Offer internal rewards for quality referrals: Many companies offer incentives—monetary or otherwise—for employees to refer star performers. Create a referral program with guidelines that entice employees to refer but discourage over-saturation from any one entrant.
**Give your team the chance to network and meet new people: **A lot of referrals can come through volunteering and speaking engagements. Give your staff the freedom to get out into the community and attend industry-related events, student career expos and coffee chats that can help them source more leads for your organization.
**Make it easy for employees to make referrals: **Once you have a referral program in place, streamline the steps for submission. This will allow for more efficient submissions, easier tracking, and fewer headaches all around.

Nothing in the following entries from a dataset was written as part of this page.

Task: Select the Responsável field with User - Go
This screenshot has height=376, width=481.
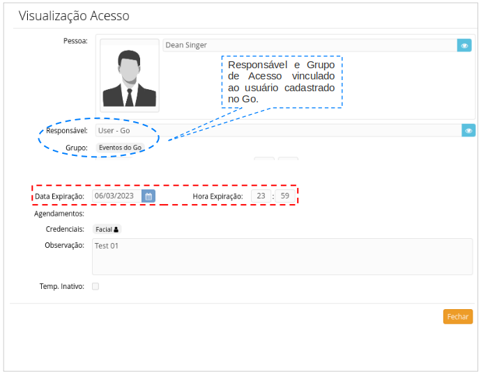Action: (x=277, y=130)
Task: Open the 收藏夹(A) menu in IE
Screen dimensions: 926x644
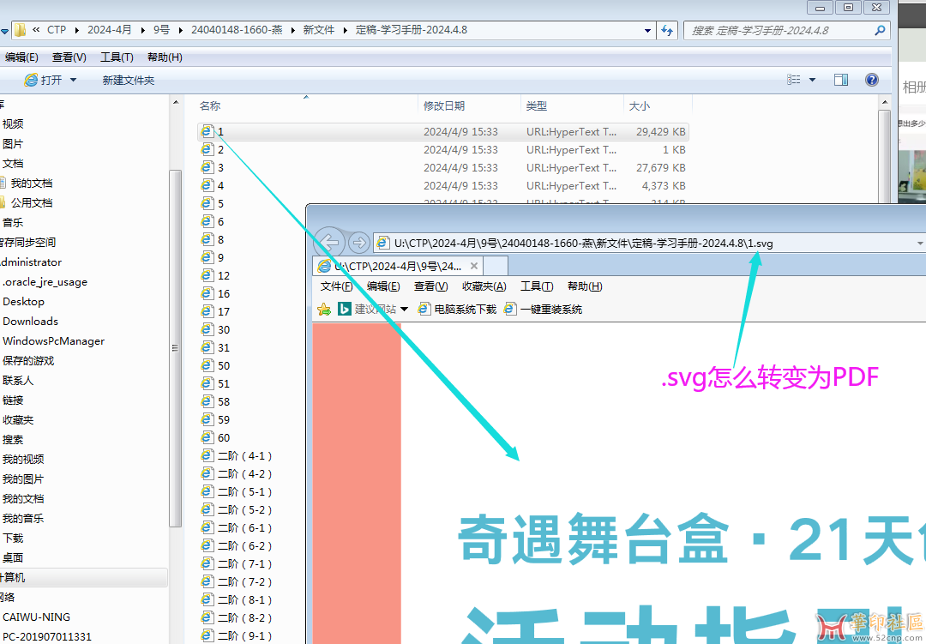Action: click(x=484, y=286)
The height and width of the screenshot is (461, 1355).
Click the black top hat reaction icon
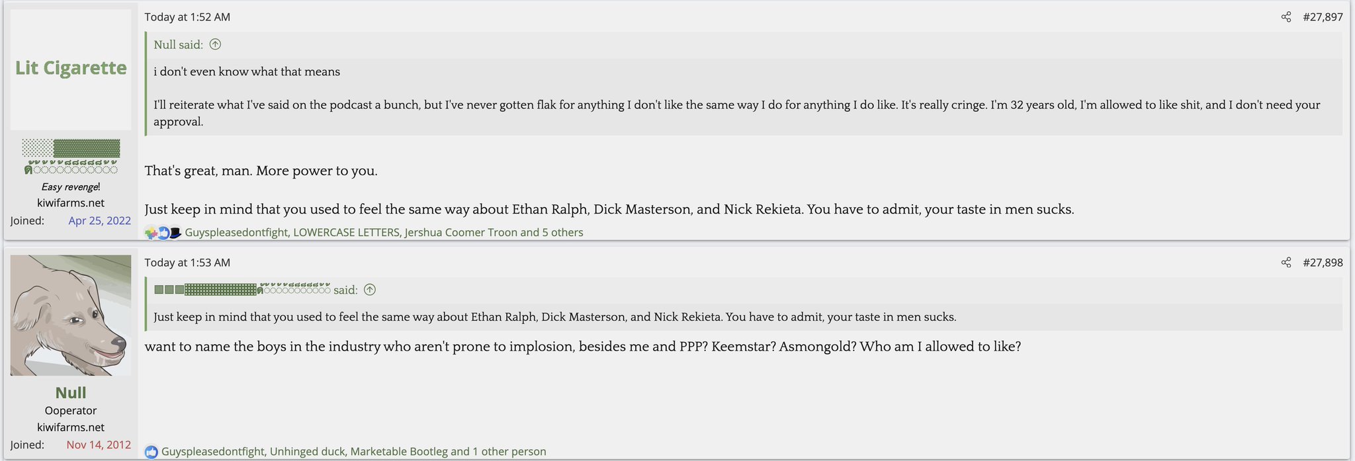(x=175, y=233)
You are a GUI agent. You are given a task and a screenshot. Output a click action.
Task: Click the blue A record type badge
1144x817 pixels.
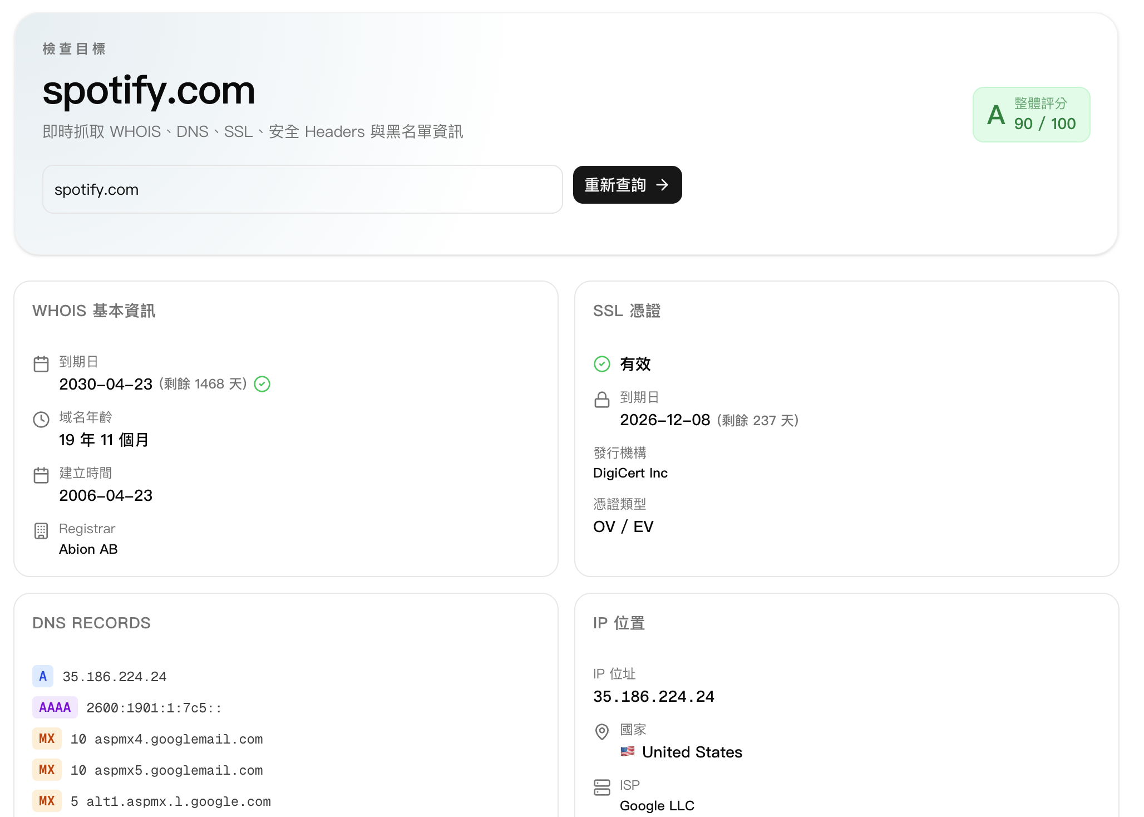click(x=43, y=676)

If you try the above and still find yourself stuck, the next step is to hire a great recruiter. The folks at Asana shared what they’ve found to be the key qualities of a great recruiter:
Someone who is incredibly driven
A story teller, someone who can pitch your company nearly as well as you can in a genuine way
A pattern of building entire teams and processes from the ground up
A desire to build the company the way the product team wants to build the product
Basic metrics that show they can recruit
Wrapping Things Up
Attracting finance talent is not that different from attracting talent in other industries. The key difference is recognizing that many Finance professionals aren’t going to have the same level of personal branding and online presence that you might find for a technical hire or marketer.
That’s why it’s so important to create a culture that is attractive. That’s why it’s so important to create an organization and vision that inspires both the internal team and external world. If you can do just a few things on this list, it’s likely that you’ll be better equipped to connect with the next wave of finance talent in a meaningful way.
Build a welcoming, quality corporate culture, ensure company-wide adoption, and regularly tweak it along the way.
Make sure your company’s mission and values are clearly articulated to the world.
Have an active presence in your industry and throughout your local and global communities.
Look to referrals as an easy and trustworthy way to fill positions.
As with anything of quality, you’ll need to spend time putting in the pre-work. Invest the time to build the reputation you desire for your organization. If you set yourself up to attract the best talent in finance, the process that follows will be more efficient and will yield the candidates you’re looking for.